• Work to be completed:
Which lines in the data below contain the string "computer"? Show each one.

START Data supplied

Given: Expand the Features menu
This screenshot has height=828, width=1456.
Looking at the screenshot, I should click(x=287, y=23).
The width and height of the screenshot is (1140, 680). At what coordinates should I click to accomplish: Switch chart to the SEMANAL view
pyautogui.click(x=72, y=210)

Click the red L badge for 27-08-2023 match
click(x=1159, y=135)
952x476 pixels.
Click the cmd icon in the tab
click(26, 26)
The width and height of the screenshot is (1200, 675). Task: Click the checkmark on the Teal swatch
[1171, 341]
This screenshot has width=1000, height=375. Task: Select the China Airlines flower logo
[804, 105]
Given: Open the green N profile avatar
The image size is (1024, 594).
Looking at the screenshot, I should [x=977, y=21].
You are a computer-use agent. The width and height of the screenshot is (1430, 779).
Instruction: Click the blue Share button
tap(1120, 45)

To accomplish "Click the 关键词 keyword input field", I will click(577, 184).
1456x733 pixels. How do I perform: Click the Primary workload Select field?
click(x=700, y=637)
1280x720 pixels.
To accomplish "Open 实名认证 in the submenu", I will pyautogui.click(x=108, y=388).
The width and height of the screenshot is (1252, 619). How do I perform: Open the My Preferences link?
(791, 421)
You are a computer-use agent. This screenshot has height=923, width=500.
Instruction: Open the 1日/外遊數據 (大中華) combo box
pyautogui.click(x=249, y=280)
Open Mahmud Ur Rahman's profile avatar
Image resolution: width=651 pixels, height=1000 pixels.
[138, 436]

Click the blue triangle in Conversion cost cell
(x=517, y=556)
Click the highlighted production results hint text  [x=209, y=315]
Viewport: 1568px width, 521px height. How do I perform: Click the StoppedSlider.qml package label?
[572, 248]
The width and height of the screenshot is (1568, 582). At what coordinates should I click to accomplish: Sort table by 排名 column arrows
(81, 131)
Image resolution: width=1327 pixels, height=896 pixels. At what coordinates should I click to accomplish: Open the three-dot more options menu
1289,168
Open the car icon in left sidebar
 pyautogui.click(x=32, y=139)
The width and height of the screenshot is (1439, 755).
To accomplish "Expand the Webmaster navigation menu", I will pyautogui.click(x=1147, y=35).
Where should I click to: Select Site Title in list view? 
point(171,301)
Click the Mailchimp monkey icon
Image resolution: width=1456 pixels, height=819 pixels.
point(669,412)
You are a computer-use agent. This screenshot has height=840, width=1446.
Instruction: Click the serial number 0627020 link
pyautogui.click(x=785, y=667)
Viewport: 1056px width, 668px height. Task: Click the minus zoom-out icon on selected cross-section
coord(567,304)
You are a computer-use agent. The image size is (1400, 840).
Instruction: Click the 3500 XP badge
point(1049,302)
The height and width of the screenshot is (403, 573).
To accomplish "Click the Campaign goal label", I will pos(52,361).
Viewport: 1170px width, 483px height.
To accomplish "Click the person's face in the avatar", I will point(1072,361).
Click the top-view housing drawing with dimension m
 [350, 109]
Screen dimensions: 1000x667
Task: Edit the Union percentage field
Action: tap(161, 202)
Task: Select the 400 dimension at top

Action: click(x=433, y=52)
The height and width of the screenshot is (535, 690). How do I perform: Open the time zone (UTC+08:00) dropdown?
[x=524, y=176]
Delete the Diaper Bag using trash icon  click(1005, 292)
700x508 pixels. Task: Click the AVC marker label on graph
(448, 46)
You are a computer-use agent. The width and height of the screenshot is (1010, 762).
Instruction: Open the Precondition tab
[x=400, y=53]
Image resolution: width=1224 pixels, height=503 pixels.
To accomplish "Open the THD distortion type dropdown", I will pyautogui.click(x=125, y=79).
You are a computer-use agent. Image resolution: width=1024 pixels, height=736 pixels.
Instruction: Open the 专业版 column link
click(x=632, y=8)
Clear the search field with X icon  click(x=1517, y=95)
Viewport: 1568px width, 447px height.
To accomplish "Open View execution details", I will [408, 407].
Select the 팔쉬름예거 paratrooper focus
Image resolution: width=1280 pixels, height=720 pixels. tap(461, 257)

END Data supplied

• Exercise response:
You are a computer-use agent. The width and height of the screenshot is (1430, 779).
You are a computer-use agent. This screenshot has height=923, width=500.
You are a computer-use agent. This screenshot has height=840, width=1446.
You are a computer-use agent. The image size is (1400, 840).
You are a computer-use agent. The width and height of the screenshot is (1010, 762).
You are a computer-use agent. Image resolution: width=1024 pixels, height=736 pixels.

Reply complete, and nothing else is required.